_Data shown_
○ ○ ○ ○ ○
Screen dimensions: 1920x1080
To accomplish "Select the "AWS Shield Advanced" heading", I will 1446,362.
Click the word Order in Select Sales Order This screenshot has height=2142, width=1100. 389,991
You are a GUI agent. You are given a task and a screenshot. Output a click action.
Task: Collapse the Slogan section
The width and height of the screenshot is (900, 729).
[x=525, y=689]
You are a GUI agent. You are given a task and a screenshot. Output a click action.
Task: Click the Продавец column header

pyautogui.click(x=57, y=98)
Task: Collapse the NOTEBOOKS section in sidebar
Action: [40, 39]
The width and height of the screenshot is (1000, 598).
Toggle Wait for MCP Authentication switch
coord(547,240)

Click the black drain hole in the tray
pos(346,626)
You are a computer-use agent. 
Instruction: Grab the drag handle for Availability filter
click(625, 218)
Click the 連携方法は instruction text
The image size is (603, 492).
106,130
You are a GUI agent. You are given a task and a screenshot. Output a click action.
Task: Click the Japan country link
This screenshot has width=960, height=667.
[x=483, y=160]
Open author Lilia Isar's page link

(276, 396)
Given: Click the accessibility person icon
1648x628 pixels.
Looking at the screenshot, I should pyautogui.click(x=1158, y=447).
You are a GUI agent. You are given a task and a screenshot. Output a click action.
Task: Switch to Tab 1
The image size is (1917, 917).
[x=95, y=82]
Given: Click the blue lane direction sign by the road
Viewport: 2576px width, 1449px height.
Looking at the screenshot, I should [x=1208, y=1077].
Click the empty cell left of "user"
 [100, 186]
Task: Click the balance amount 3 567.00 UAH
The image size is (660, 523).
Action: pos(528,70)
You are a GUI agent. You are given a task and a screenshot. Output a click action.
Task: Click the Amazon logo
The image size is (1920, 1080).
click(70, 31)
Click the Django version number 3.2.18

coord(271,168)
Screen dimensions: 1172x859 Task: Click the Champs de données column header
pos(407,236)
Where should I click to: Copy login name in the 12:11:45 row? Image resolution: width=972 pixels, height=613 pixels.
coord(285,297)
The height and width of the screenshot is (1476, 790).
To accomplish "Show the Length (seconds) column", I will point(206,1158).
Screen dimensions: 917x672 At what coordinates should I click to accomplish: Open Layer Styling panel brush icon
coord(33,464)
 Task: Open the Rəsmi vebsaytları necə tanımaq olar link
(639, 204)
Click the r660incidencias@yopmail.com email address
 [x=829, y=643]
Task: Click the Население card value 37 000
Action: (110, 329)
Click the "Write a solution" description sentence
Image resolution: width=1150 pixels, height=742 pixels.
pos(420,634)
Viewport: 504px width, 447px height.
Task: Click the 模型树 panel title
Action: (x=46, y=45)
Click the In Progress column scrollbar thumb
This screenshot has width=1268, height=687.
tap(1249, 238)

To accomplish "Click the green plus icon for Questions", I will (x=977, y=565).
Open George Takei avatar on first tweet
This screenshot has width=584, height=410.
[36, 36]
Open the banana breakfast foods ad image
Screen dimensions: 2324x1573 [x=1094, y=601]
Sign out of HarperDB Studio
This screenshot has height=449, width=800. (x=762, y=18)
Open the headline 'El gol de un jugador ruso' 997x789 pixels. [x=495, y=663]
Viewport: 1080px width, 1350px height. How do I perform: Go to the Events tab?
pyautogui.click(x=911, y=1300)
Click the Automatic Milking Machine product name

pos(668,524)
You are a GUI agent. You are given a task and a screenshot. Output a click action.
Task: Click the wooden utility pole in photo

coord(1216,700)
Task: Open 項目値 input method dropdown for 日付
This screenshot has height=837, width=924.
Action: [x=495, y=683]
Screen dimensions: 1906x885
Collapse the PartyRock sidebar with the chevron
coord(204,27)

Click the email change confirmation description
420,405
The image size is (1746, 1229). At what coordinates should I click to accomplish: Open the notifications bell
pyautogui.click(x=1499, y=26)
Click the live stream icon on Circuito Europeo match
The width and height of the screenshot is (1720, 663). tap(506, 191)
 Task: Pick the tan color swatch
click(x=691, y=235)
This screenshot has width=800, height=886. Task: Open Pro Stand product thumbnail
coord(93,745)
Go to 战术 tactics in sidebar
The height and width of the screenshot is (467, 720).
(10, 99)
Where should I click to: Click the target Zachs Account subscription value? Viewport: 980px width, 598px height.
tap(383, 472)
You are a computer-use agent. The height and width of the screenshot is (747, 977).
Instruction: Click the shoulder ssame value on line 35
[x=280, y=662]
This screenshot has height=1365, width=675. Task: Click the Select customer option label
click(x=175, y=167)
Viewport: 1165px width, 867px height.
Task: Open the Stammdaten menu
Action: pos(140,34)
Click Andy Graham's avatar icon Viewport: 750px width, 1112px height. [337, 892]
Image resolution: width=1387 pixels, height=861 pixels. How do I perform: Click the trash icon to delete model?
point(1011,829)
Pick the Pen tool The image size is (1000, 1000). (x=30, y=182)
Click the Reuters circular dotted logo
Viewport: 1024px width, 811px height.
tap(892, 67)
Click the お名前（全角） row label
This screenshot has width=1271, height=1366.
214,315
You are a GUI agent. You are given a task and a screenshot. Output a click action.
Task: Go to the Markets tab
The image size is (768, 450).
○ ○ ○ ○ ○
_Work to complete_
Retype the listing above in full, with no alterations.

_Response to the exercise_
Screen dimensions: 1920x1080
To accomplish "Select the "AWS Shield Advanced" heading", I will 1446,362.
Click the word Order in Select Sales Order This screenshot has height=2142, width=1100. 389,991
You are a GUI agent. You are given a task and a screenshot. Output a click action.
Task: Collapse the Slogan section
The width and height of the screenshot is (900, 729).
[x=525, y=689]
You are a GUI agent. You are given a task and a screenshot. Output a click action.
Task: Click the Продавец column header

pyautogui.click(x=57, y=98)
Task: Collapse the NOTEBOOKS section in sidebar
Action: [40, 39]
The width and height of the screenshot is (1000, 598).
Toggle Wait for MCP Authentication switch
coord(547,240)

Click the black drain hole in the tray
pos(346,626)
You are a computer-use agent. 
Instruction: Grab the drag handle for Availability filter
click(625, 218)
Click the 連携方法は instruction text
The image size is (603, 492).
106,130
You are a GUI agent. You are given a task and a screenshot. Output a click action.
Task: Click the Japan country link
This screenshot has width=960, height=667.
[x=483, y=160]
Open author Lilia Isar's page link

(276, 396)
Given: Click the accessibility person icon
1648x628 pixels.
Looking at the screenshot, I should pyautogui.click(x=1158, y=447).
You are a GUI agent. You are given a task and a screenshot. Output a click action.
Task: Switch to Tab 1
The image size is (1917, 917).
[x=95, y=82]
Given: Click the blue lane direction sign by the road
Viewport: 2576px width, 1449px height.
Looking at the screenshot, I should [x=1208, y=1077].
Click the empty cell left of "user"
 [100, 186]
Task: Click the balance amount 3 567.00 UAH
The image size is (660, 523).
Action: pos(528,70)
You are a GUI agent. You are given a task and a screenshot. Output a click action.
Task: Click the Amazon logo
The image size is (1920, 1080).
click(70, 31)
Click the Django version number 3.2.18

coord(271,168)
Screen dimensions: 1172x859 Task: Click the Champs de données column header
pos(407,236)
Where should I click to: Copy login name in the 12:11:45 row? Image resolution: width=972 pixels, height=613 pixels.
coord(285,297)
The height and width of the screenshot is (1476, 790).
To accomplish "Show the Length (seconds) column", I will point(206,1158).
Screen dimensions: 917x672 At what coordinates should I click to accomplish: Open Layer Styling panel brush icon
coord(33,464)
 Task: Open the Rəsmi vebsaytları necə tanımaq olar link
(639, 204)
Click the r660incidencias@yopmail.com email address
 [x=829, y=643]
Task: Click the Население card value 37 000
Action: (110, 329)
Click the "Write a solution" description sentence
Image resolution: width=1150 pixels, height=742 pixels.
pos(420,634)
Viewport: 504px width, 447px height.
Task: Click the 模型树 panel title
Action: (x=46, y=45)
Click the In Progress column scrollbar thumb
This screenshot has width=1268, height=687.
tap(1249, 238)

To accomplish "Click the green plus icon for Questions", I will (x=977, y=565).
Open George Takei avatar on first tweet
This screenshot has width=584, height=410.
[36, 36]
Open the banana breakfast foods ad image
Screen dimensions: 2324x1573 [x=1094, y=601]
Sign out of HarperDB Studio
This screenshot has height=449, width=800. (x=762, y=18)
Open the headline 'El gol de un jugador ruso' 997x789 pixels. [x=495, y=663]
Viewport: 1080px width, 1350px height. How do I perform: Go to the Events tab?
pyautogui.click(x=911, y=1300)
Click the Automatic Milking Machine product name

pos(668,524)
You are a GUI agent. You are given a task and a screenshot. Output a click action.
Task: Click the wooden utility pole in photo

coord(1216,700)
Task: Open 項目値 input method dropdown for 日付
This screenshot has height=837, width=924.
Action: [x=495, y=683]
Screen dimensions: 1906x885
Collapse the PartyRock sidebar with the chevron
coord(204,27)

Click the email change confirmation description
420,405
The image size is (1746, 1229). At what coordinates should I click to accomplish: Open the notifications bell
pyautogui.click(x=1499, y=26)
Click the live stream icon on Circuito Europeo match
The width and height of the screenshot is (1720, 663). tap(506, 191)
 Task: Pick the tan color swatch
click(x=691, y=235)
This screenshot has width=800, height=886. Task: Open Pro Stand product thumbnail
coord(93,745)
Go to 战术 tactics in sidebar
The height and width of the screenshot is (467, 720).
(10, 99)
Where should I click to: Click the target Zachs Account subscription value? Viewport: 980px width, 598px height.
tap(383, 472)
You are a computer-use agent. The height and width of the screenshot is (747, 977).
Instruction: Click the shoulder ssame value on line 35
[x=280, y=662]
This screenshot has height=1365, width=675. Task: Click the Select customer option label
click(x=175, y=167)
Viewport: 1165px width, 867px height.
Task: Open the Stammdaten menu
Action: pos(140,34)
Click Andy Graham's avatar icon Viewport: 750px width, 1112px height. [337, 892]
Image resolution: width=1387 pixels, height=861 pixels. How do I perform: Click the trash icon to delete model?
point(1011,829)
Pick the Pen tool The image size is (1000, 1000). (x=30, y=182)
Click the Reuters circular dotted logo
Viewport: 1024px width, 811px height.
tap(892, 67)
Click the お名前（全角） row label
This screenshot has width=1271, height=1366.
214,315
You are a GUI agent. You are given a task and a screenshot. Output a click action.
Task: Go to the Markets tab
The image size is (768, 450).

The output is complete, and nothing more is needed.